=== DOCUMENT EXTRACT ===
::::::::

What Anson Means to Me – Greg Pearce

The English teacher in me really wanted to write a piece after reading Jim’s first two. Please excuse my musings if they come across as at all self-indulgent.

It’s been over 10 years now since I retired from Anson and I’ve done a lot of thinking about it since.

I think the easiest way for me to say what Anson means to me is to start at the beginning.

I played cricket since I was 10 and really fell in love with it soon after. I played for lots of different teams at different standards, but it was playing for Paul Dale’s casual midweek team that really made me realise that playing cricket could be more than people criticising your bowling figures for the amount of 4 balls you bowled or telling you how you should have blocked that one. Paul’s team were all work colleagues and were all doing a lot of laughing when fielding and waiting to bat. This whet my appetite for more of the same.

I didn’t play much for Ardleigh Green, my childhood club, in the season before I joined Anson. I could always bowl tidily but my batting and ground fielding would always leave a bit to be desired. I remember being put at cover (anyone who played with me will know how ridiculous this is) and letting one through my legs. The reaction of my team was as if I’d broken into their house on Christmas morning and pissed on their kids! I remember thinking, I’m not enjoying this.

Big clubs always seem to be made up of people in an inner sanctum and people fighting to get into said inner sanctum. I didn’t want either. Jim has already said, Anson has never had that problem. If you take the field with us, you are one of us and we genuinely want you to do well.

At the end of the 1998 season, I remember talking with Paul Evans (who I think was feeling similarly) about joining Jim’s dad’s Sunday team and we decided to do it.

Young Greg on Tour

I attended an AGM before playing any cricket for Anson. I remember being in my Sports Division Saturday job uniform and sitting among a lot of big characters, all dressed up ready for a night out. They spoke about the nuts and bolts of the club, fixtures, selection policy and the ever present ‘how do we get more members?’

When all business was done, off the older members went to an over 35’s nightclub. I was immediately smitten. I wanted to join them but felt I really should go home with Jim and his dad. I was only 18 after all and hardly dressed appropriately.

I netted that winter at Chingford with Anson and really felt part of the club by the time the season started. I was very quickly taken with the characters in the team and cared about little else outside of playing on a Sunday. Sundays would now be spent socialising, enjoying each other’s successes and laughing. This is what I wanted from a cricket club.

::::::::

=== STATED EXERCISE 1 ===
From the essay on what Anson means to its writer, list every person who is named by name.
=== STATED EXERCISE 2 ===
Decide whether each statement agrees with the essay on what Anson means to its writer, and support each yes or no with the deciding words from the essay:
(a) The writer retired from Anson more than ten years ago.
(b) After the AGM, the writer went with the older members to the over 35's nightclub.
(c) The writer practiced in the nets at Chingford with Anson during the winter before the season.
=== STATED EXERCISE 3 ===
Continue the essay on what Anson means to its writer, picking up after its final sentence.

=== MATERIAL ===
::::::::

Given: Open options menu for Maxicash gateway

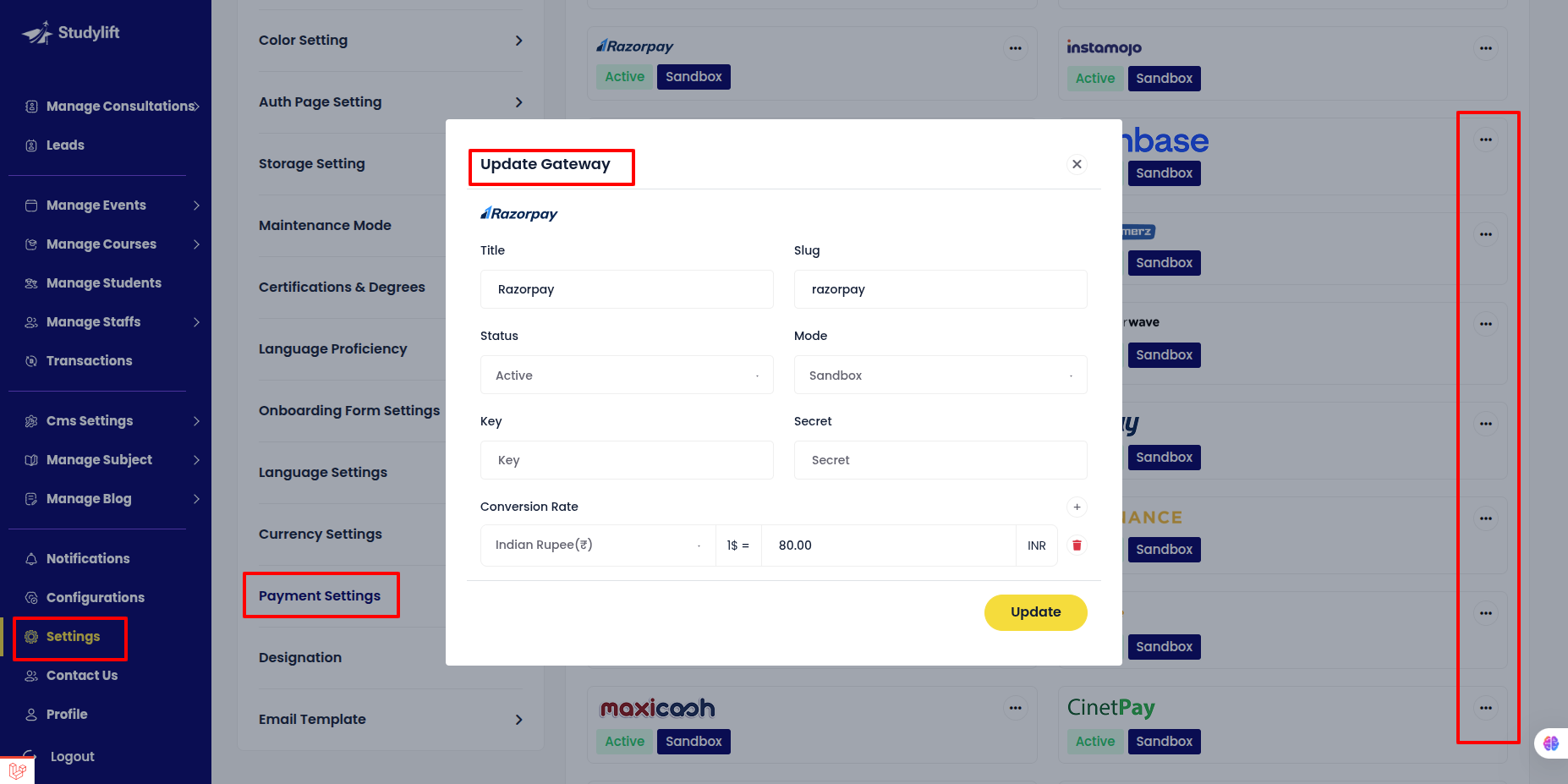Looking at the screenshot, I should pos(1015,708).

::::::::

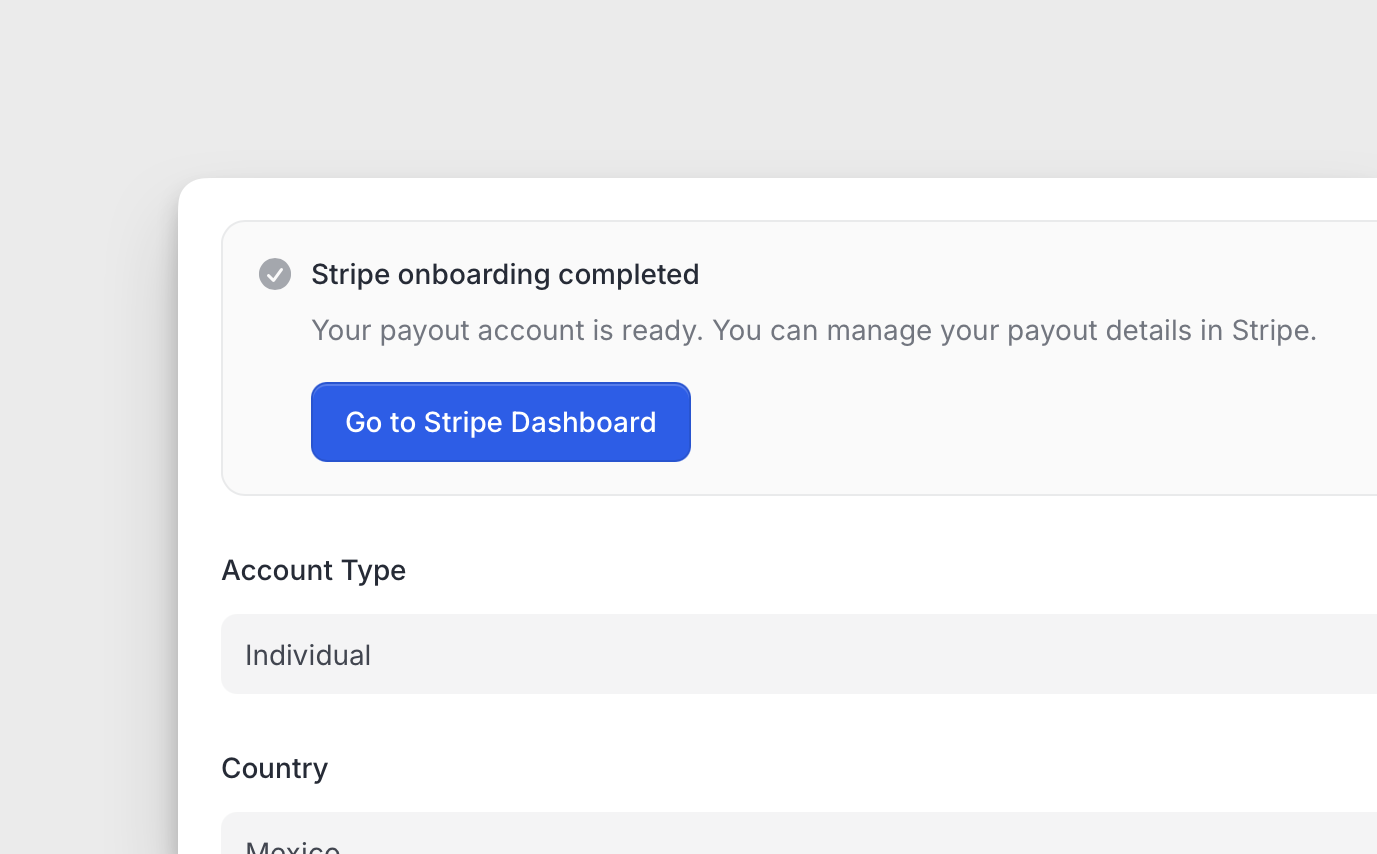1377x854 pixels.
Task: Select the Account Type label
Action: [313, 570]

::::::::

=== WRITTEN REPLY 1 ===
Greg Pearce, Jim, Paul Dale, Paul Evans

=== WRITTEN REPLY 2 ===
(a) Yes: "It’s been over 10 years now since I retired from Anson"
(b) No: "I wanted to join them but felt I really should go home with Jim and his dad."
(c) Yes: "I netted that winter at Chingford with Anson"

=== WRITTEN REPLY 3 ===
I remember in an early game that I let another one through my legs (can you see a pattern emerging in my stories?) and no one said anything apart from the bowler, a certain Mr Monk, who shouted “I thought it was only women who had a hole between their legs!” At which point everybody laughed. But I knew they were laughing at his comment and not me! I hope you see the difference in my two bad fielding stories. This sums up the reason our club is so special.

Greg bowls a batsman in the tour match against Wadhurst

Another early memory is of us all piling back to Hugh’s after a night out and him rigging up the karaoke. Myself and Paul’s initiation was to sing a song in front of the team and their WAGs. I loved every minute of giving them a tune. Paul I fear, enjoyed it less…

Every occasion was an excuse for lots of beer and merriment. I stopped going out with anyone who didn’t play for us and the ‘Ansoners’ became my entire social life. One memory that sticks out is myself and Psycho by the stage of Jaks in Romford, 3/4 pissed and miming a backward defensive, while trying to hold a conversation about batting, standing next to a speaker. Anson and cricket consumed all of my attention.

Anson became my social life and my rest and recuperation. We played to win but never at the cost of enjoyment and laughs. Jim speaks of the idea that ability was never mentioned and that is vital in the Anson ethos. I must confess I have fantasised about having a bit more batting ability in teams I captained but never at the cost of losing the characters.

This I feel should be the number one concern of any Anson captain. The trick is to marry giving everyone a game, whilst still staying competitive. Sometimes you do need to fill in the gaps by bowling specialist batsman or vice versa. Sorry Paul!  And no Steve this doesn’t apply to you!

Greg batting with a big front foot stride and high back lift about to play an aggressive shot

I still miss aspects of playing. I miss captaincy and most of all seeing my friends every Sunday and the laughs. I don’t miss batting, bowling or fielding which is a problem when ever considering playing again. This tells me that I gave up at the right time.

I feel that the only way I will pull on a pair of whites again is if my son plays for an adult team and they are short. Let’s be honest, if my time with Anson has taught me anything, it’s that this is very possible.

I would insist on batting at 11 and just walking from slip to slip after every 6 balls. It would be great to play in the same team as my boy, but nothing would ever replace the times playing for Anson.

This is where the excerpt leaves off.